Register a Custom Callback to Follow the Join State#

As described in Event Handling with the Event Manager, it is possible to register custom callbacks for indications listed in sl_wisun_events.h/sl_wisun_msg_ind_id_t.

Note: This is all done in app.c.

To follow what is happening on your Wi-SUN network, a dedicated function is added to do whatever you need and is registered to be called on each join state change.

It is registered with the Event Manager in app.c/app_task() as follows:

  // Register our join state custom callback function with the event manager (aka 'em')
  app_wisun_em_custom_callback_register(SL_WISUN_MSG_JOIN_STATE_IND_ID, _join_state_custom_callback);

The callback function itself is app.c/_join_state_custom_callback(), relying on our 1-second timestamping to store time information. The function uses other parts of the code, so replacing the original app.c by this file is an easy way to get compilable code.

Code Behavior#

  • Check the join state.

  • Only do something when there is a join state change.

    • Do nothing for intermediate join states (with values above 5), which the Stack also handles. These are mainly intermediate stages between join state 4 and join state 5, such as DHCP and DNS, with code between 41 and 49.

    • Trace the previous and current join state when it changed.
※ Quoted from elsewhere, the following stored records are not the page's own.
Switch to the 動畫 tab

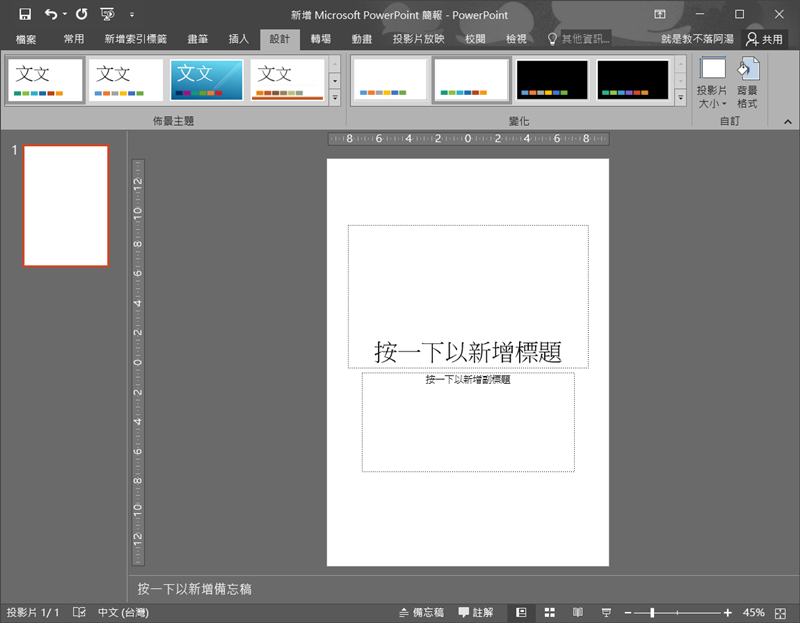(362, 39)
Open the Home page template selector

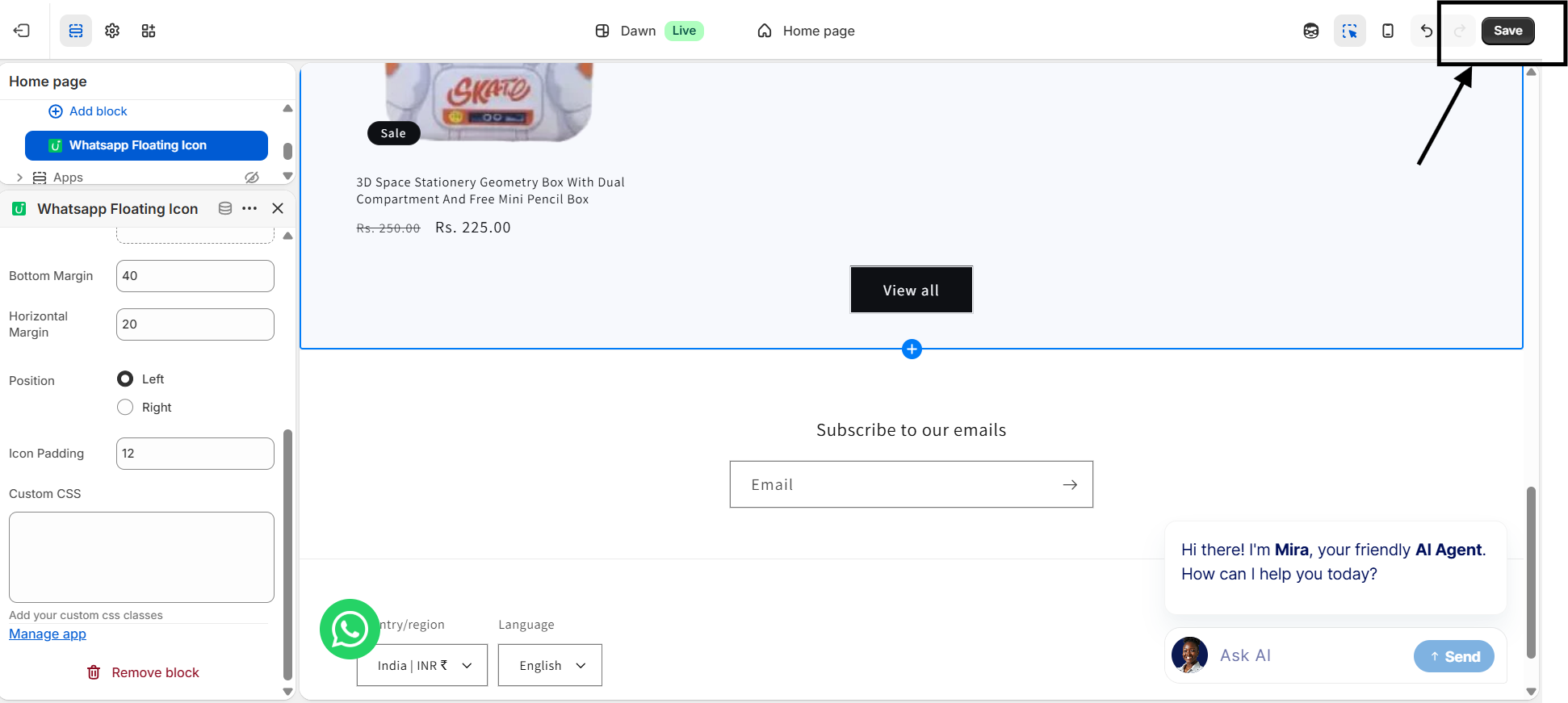[807, 31]
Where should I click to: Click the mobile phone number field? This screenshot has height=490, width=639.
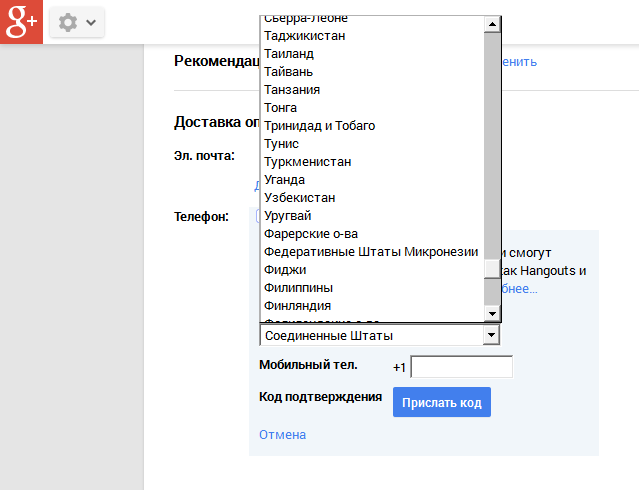461,367
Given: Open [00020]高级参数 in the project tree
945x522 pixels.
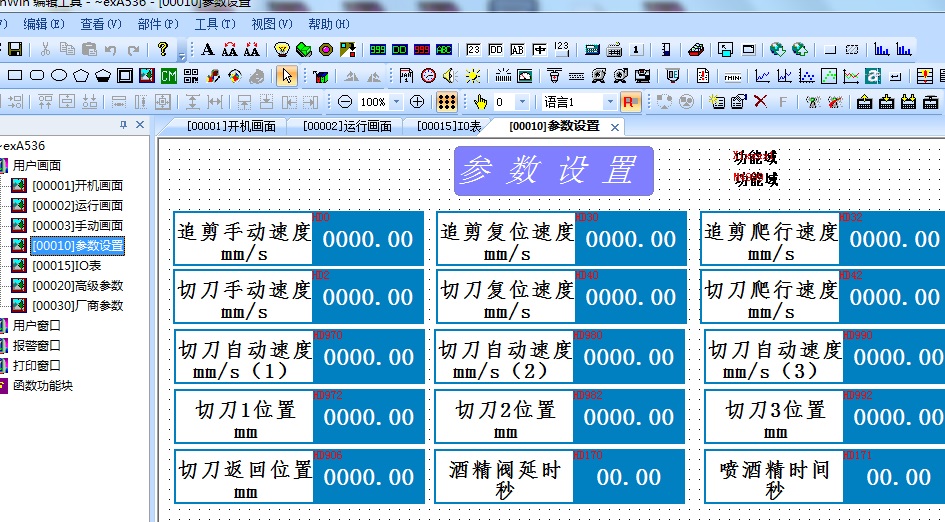Looking at the screenshot, I should pyautogui.click(x=78, y=286).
    • Store the current time in app_join_state_sec[join_state]. This will be used in traces and to compute the app_join_state_delay_sec[join_state] values, indicating how much time was spent moving to the new join state.

    • If the join state is 'OPERATIONAL' (i.e. 'connected'):

      • Store the time in connection_time_sec.

      • Increase the number of connections.

      • If this is the first connection, clear disconnected_total_sec; otherwise, set it to the time spent since the disconnection.

      • Trace the duration spent connecting.

      • Because it is possible to retrieve the parent MAC address, set the parent_tag from it. This is a convenient way to identify devices using a shorter string than their entire MAC or IPv6 address. It also has the advantage of being visible in both the MAC and IPv6 addresses.

      • If a UDP socket has been opened with the Border Router, send it a connection message with all interesting values. It looks like: { "device":"8486", "chip":"xG25", "parent":"333a", "running":"0:00:00:23", "join_states_sec":[0,0,9,1,12] }. This simple message allows:

        • Identifying which devices are connected, and which part they are built on.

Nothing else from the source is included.